▸ **Material supplied**:
>>>

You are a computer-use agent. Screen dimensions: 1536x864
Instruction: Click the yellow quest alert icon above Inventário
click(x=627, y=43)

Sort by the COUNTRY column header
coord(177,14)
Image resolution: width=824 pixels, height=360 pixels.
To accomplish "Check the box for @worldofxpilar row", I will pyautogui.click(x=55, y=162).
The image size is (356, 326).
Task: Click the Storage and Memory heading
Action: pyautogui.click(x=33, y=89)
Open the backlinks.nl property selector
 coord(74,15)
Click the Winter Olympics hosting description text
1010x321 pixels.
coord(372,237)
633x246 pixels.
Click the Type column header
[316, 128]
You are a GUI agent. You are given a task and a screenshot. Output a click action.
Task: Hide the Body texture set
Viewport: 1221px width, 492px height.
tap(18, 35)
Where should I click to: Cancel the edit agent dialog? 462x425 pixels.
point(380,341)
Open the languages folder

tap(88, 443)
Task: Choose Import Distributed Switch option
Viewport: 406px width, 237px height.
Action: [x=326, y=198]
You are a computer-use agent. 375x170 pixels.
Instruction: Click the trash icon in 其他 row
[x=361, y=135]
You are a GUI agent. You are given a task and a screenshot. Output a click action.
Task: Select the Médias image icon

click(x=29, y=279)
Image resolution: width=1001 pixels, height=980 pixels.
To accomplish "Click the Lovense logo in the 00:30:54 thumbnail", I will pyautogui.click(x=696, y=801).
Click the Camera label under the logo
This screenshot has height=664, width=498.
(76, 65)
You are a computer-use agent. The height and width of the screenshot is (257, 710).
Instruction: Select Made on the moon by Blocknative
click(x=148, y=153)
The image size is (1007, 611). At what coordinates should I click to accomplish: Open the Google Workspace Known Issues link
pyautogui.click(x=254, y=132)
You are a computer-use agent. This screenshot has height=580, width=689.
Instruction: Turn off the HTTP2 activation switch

<<<

▸ **Prompt**:
Every entry above should be transcribed exactly as it appears.

▸ **Task answer**:
You are a computer-use agent. Screen dimensions: 1536x864
Instruction: Click the yellow quest alert icon above Inventário
click(x=627, y=43)

Sort by the COUNTRY column header
coord(177,14)
Image resolution: width=824 pixels, height=360 pixels.
To accomplish "Check the box for @worldofxpilar row", I will pyautogui.click(x=55, y=162).
The image size is (356, 326).
Task: Click the Storage and Memory heading
Action: pyautogui.click(x=33, y=89)
Open the backlinks.nl property selector
 coord(74,15)
Click the Winter Olympics hosting description text
1010x321 pixels.
coord(372,237)
633x246 pixels.
Click the Type column header
[316, 128]
You are a GUI agent. You are given a task and a screenshot. Output a click action.
Task: Hide the Body texture set
Viewport: 1221px width, 492px height.
tap(18, 35)
Where should I click to: Cancel the edit agent dialog? 462x425 pixels.
point(380,341)
Open the languages folder

tap(88, 443)
Task: Choose Import Distributed Switch option
Viewport: 406px width, 237px height.
Action: [x=326, y=198]
You are a computer-use agent. 375x170 pixels.
Instruction: Click the trash icon in 其他 row
[x=361, y=135]
You are a GUI agent. You are given a task and a screenshot. Output a click action.
Task: Select the Médias image icon

click(x=29, y=279)
Image resolution: width=1001 pixels, height=980 pixels.
To accomplish "Click the Lovense logo in the 00:30:54 thumbnail", I will pyautogui.click(x=696, y=801).
Click the Camera label under the logo
This screenshot has height=664, width=498.
(76, 65)
You are a computer-use agent. The height and width of the screenshot is (257, 710).
Instruction: Select Made on the moon by Blocknative
click(x=148, y=153)
The image size is (1007, 611). At what coordinates should I click to accomplish: Open the Google Workspace Known Issues link
pyautogui.click(x=254, y=132)
You are a computer-use agent. This screenshot has height=580, width=689.
Instruction: Turn off the HTTP2 activation switch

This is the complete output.